*THE PROBLEM*: Could you render the data, starting with its first line and going on through the line with "pyautogui.click(x=626, y=360)", as a Markdown table with the columns Row and Line, leaving out any blank lines?

Item position data:
=======
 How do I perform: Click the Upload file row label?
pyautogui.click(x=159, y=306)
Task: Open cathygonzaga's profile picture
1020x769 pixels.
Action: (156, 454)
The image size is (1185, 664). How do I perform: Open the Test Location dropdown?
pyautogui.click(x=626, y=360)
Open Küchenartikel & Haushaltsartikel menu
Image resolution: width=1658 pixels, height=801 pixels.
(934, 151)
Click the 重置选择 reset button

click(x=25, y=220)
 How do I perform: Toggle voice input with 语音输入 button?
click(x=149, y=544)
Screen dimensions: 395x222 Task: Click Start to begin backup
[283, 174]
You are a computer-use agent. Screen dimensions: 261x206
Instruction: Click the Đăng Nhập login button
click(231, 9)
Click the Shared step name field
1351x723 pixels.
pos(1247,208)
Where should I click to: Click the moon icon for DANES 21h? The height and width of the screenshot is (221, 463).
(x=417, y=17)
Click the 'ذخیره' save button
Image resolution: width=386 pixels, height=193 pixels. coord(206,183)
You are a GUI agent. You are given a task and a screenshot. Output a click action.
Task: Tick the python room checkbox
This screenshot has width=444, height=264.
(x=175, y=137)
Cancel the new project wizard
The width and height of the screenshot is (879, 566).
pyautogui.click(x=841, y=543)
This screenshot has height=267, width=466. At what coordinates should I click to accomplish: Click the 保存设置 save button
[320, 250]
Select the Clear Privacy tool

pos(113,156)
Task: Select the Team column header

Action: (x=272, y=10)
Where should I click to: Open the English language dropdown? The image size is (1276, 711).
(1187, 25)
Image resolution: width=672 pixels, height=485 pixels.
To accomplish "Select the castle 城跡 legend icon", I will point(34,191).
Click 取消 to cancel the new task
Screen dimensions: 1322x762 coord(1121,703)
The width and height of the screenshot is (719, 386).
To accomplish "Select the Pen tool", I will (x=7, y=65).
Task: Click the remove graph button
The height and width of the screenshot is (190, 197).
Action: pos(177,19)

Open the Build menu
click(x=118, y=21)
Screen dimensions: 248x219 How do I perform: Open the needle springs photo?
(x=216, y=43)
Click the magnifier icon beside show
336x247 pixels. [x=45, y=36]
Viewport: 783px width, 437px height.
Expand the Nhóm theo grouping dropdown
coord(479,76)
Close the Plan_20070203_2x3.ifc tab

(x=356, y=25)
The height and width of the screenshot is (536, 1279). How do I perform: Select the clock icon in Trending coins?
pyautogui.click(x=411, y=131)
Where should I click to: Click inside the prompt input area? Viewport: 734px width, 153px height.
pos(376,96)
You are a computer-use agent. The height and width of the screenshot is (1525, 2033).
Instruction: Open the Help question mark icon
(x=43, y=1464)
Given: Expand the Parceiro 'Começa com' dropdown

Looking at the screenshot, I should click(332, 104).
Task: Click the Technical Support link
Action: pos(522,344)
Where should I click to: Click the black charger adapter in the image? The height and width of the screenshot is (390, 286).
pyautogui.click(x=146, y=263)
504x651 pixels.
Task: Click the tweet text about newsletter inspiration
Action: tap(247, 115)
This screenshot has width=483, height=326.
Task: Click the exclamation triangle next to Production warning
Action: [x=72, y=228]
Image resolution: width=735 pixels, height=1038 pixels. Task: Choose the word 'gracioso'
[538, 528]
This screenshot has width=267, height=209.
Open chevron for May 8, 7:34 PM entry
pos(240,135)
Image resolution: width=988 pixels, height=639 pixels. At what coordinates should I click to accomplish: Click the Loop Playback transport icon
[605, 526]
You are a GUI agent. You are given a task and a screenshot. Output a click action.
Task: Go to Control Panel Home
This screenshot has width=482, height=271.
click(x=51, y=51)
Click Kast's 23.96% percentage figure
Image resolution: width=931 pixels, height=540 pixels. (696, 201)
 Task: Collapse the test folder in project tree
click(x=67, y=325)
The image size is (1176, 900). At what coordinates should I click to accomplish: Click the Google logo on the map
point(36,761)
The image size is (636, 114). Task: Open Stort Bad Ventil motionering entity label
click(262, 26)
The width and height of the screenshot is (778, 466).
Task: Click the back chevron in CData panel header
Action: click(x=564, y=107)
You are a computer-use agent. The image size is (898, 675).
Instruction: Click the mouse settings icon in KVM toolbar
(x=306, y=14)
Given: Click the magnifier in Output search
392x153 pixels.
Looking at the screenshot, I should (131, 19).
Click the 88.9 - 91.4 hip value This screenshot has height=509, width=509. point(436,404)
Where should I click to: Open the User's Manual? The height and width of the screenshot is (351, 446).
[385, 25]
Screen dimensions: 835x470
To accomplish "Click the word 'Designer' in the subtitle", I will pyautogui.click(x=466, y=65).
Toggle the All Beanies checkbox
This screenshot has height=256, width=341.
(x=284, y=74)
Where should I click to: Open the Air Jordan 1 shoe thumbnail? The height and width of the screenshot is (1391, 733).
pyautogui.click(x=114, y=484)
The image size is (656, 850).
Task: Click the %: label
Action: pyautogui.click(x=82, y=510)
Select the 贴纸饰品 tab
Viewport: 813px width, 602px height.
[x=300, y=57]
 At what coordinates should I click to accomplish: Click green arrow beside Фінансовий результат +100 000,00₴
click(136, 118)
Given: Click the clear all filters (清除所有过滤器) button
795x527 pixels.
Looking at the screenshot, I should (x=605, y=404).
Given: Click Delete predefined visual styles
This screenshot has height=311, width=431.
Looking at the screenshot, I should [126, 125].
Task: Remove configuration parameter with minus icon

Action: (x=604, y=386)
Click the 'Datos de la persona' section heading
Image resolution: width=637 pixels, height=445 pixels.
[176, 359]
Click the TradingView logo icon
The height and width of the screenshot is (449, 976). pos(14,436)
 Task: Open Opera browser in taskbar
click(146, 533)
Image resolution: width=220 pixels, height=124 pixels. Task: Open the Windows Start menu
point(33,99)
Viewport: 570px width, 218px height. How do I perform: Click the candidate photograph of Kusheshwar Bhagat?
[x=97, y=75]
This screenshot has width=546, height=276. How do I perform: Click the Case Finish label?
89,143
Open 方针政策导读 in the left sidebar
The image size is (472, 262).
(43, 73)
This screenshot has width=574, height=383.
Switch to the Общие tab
=======
*TASK ANSWER*:
| Row | Line |
|---|---|
| 1 |  How do I perform: Click the Upload file row label? |
| 2 | pyautogui.click(x=159, y=306) |
| 3 | Task: Open cathygonzaga's profile picture |
| 4 | 1020x769 pixels. |
| 5 | Action: (156, 454) |
| 6 | The image size is (1185, 664). How do I perform: Open the Test Location dropdown? |
| 7 | pyautogui.click(x=626, y=360) |